Recently, elevated ERK1/2 phosphorylation was associated with shorter survival in patients with HNSCC.44,45,46 These studies provide evidence for a potential role of activated ERK1/2 as a predictive biomarker of clinical outcomes for HNSCC patients treated with RT, CT and/or cetuximab. Moreover, Kong et al. found an association between MEK/ERK upregulation and cisplatin resistance suggesting a role for the combined use of cisplatin with MEK inhibitors for patients with upregulated MAPK/ERK signalling in HNSCC.45

To determine, if ERK1/2 activation occurs in patient tumour samples and could potentially reduce the anti-tumour effect of cetuximab, we surveyed TMAs with newly diagnosed chemo-naive HNSCC, where the primary treatment included concurrent standard radiotherapy with single-agent cetuximab application. We discovered that the high-risk group of patients had higher levels of ERK1/2 and EGFR phosphorylation as compared to lower risk patients.

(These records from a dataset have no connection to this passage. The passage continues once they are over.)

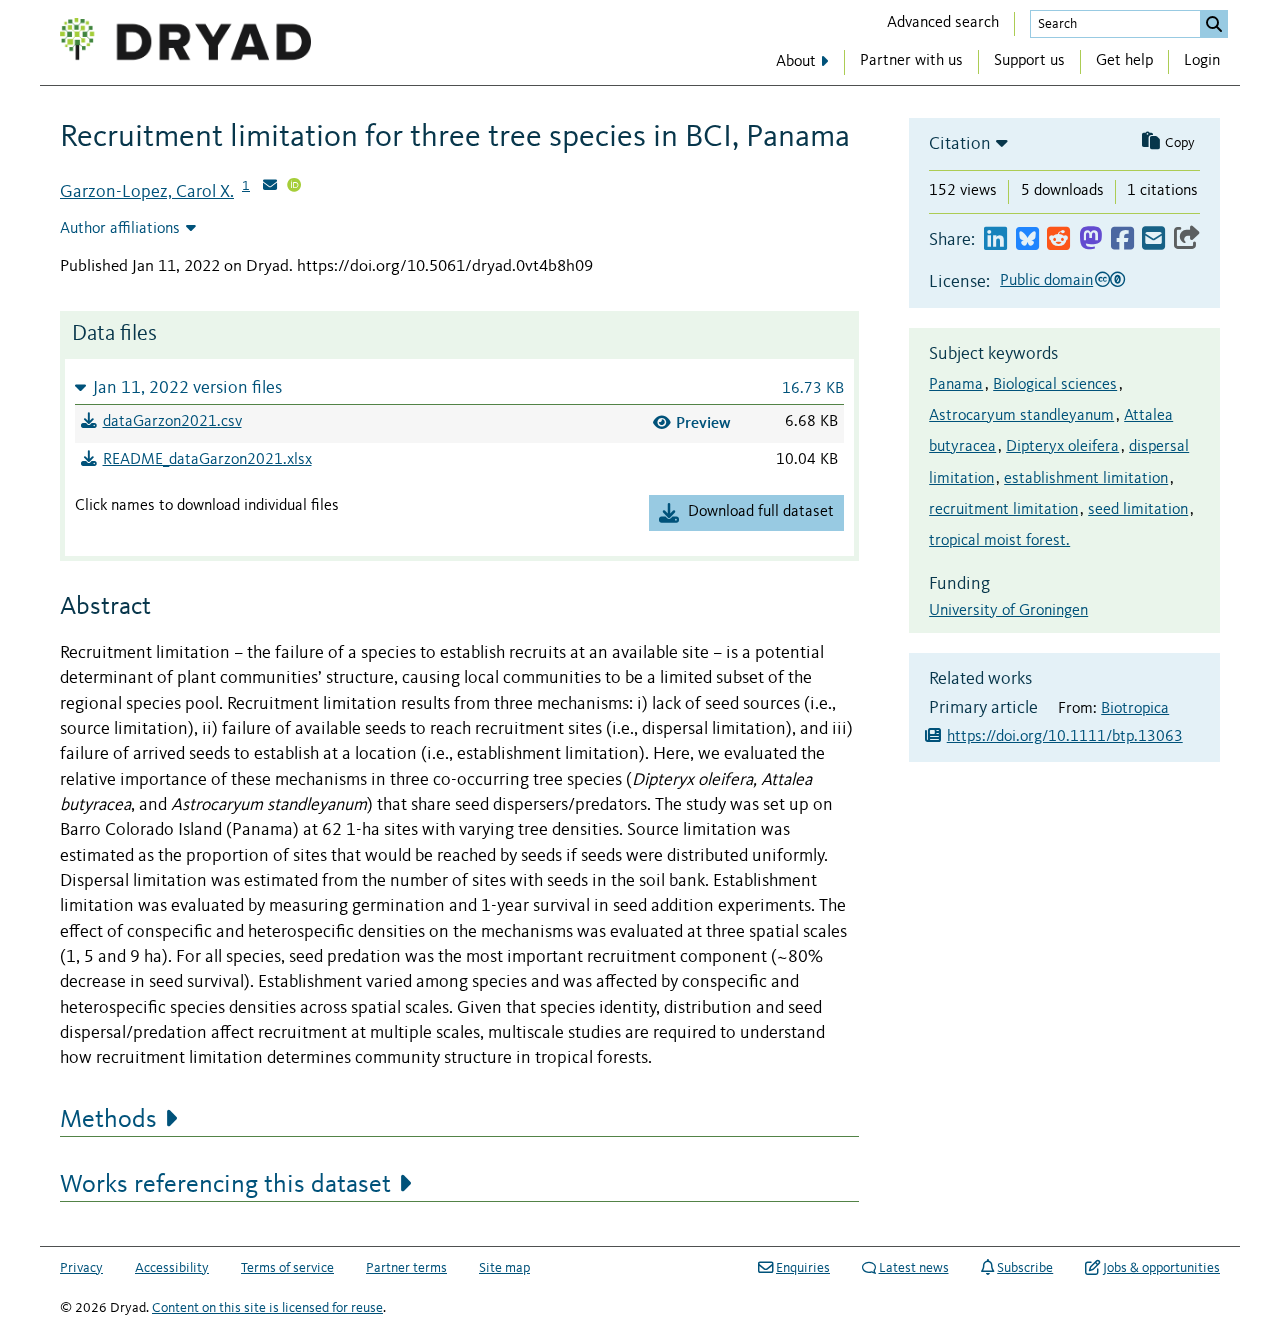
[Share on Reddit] (1058, 239)
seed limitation (1138, 510)
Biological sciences (1055, 385)
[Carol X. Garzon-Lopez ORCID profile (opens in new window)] (294, 187)
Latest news (914, 1268)
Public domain (1046, 281)
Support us (1029, 61)
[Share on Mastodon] (1090, 239)
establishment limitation (1086, 479)
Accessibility (172, 1268)
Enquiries (803, 1268)
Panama (956, 385)
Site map (504, 1268)
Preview (703, 422)
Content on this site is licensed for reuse (267, 1308)
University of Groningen (1008, 611)
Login (1202, 61)
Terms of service (287, 1268)
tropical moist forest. (999, 541)
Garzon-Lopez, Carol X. (147, 192)
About (796, 62)
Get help (1124, 61)
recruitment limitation (1003, 510)
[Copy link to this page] (1187, 239)
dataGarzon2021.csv (172, 422)
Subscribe (1025, 1268)
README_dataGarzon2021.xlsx (207, 460)
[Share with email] (1153, 239)
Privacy (81, 1268)
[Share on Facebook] (1122, 239)
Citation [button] (960, 144)
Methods (108, 1120)
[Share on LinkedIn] (995, 239)
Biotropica (1135, 709)
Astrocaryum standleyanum (1021, 416)
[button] (459, 387)
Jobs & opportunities (1161, 1268)
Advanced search (943, 23)
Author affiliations (120, 229)
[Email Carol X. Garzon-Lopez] (270, 187)
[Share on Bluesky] (1027, 239)
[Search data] (1214, 24)
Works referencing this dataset (225, 1185)
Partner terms (406, 1268)
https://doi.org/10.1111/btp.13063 (1065, 737)
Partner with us (911, 61)
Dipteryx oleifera (1062, 447)
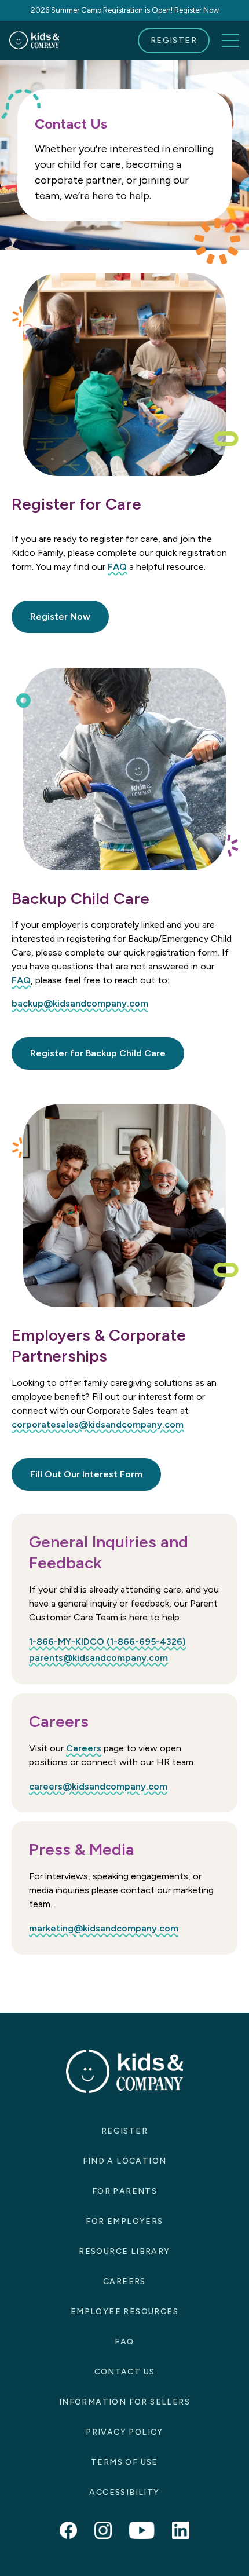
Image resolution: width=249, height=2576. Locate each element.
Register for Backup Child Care (98, 1053)
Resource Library (124, 2251)
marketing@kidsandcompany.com (103, 1928)
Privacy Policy (124, 2432)
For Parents (124, 2191)
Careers (83, 1748)
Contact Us (124, 2372)
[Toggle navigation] (230, 40)
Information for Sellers (124, 2402)
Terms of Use (124, 2462)
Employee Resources (124, 2312)
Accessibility (124, 2492)
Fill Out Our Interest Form (86, 1474)
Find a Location (125, 2161)
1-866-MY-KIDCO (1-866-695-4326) (107, 1641)
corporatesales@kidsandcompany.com (98, 1424)
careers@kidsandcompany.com (98, 1786)
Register (174, 40)
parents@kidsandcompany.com (98, 1657)
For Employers (124, 2221)
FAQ (117, 566)
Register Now (196, 10)
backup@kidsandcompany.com (80, 1003)
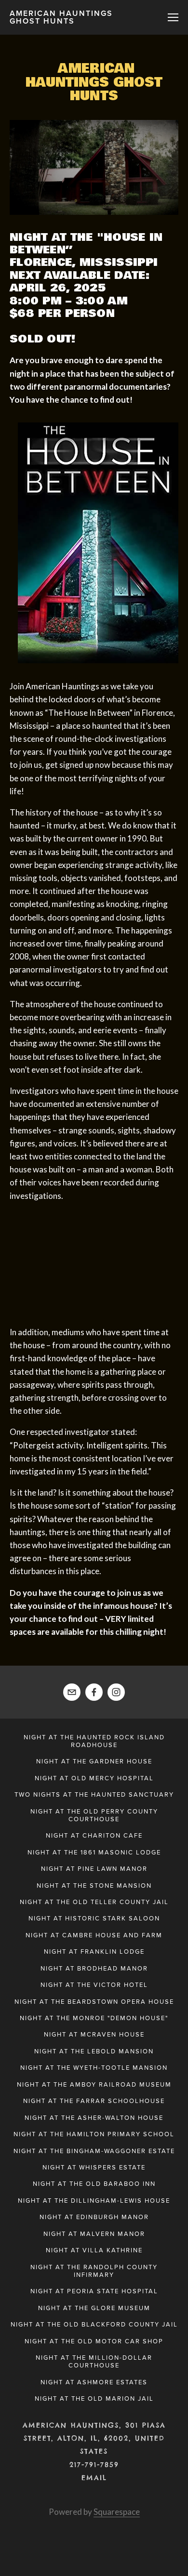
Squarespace (117, 2512)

As the number of samples for this cohort was small, we made use of publicly available data from the TCPA-HNSCC database and we were able to confirm the distribution into risk groups. Kaplan–Meier analysis of the TCPA cohort revealed that patients that were defined as high-risk group according to their protein expression profiles showed significantly worse survival. Thus, our analysis strongly suggests that activated ERK1/2 and activated EGFR are powerful predictors of poor prognosis in HNSCC patients. This is in line with results from previous findings stating that overexpression of EGFR tends to be associated with a shorter PFS in the cetuximab-treated group47 and our recent results on the correlation between ERK1/2 activation and poor prognosis in OPSCC.46

In summary, we hypothesise that adaptive phosphorylation of ERK might be a potential mechanism of cellular defence to cetuximab and radiotherapy in HNSCC, suggesting potential benefits of combining current therapeutic strategies with targeted therapy against MEK-ERK signalling. When evaluating a potential prognostic significance of the EGFR-MAPK axis, results from an in silico analysis of publicly available HNSCC cohorts and immunohistochemically assessed expression levels of activated ERK1/2 and EGFR revealed both markers to impact on clinical outcome in HNSCC.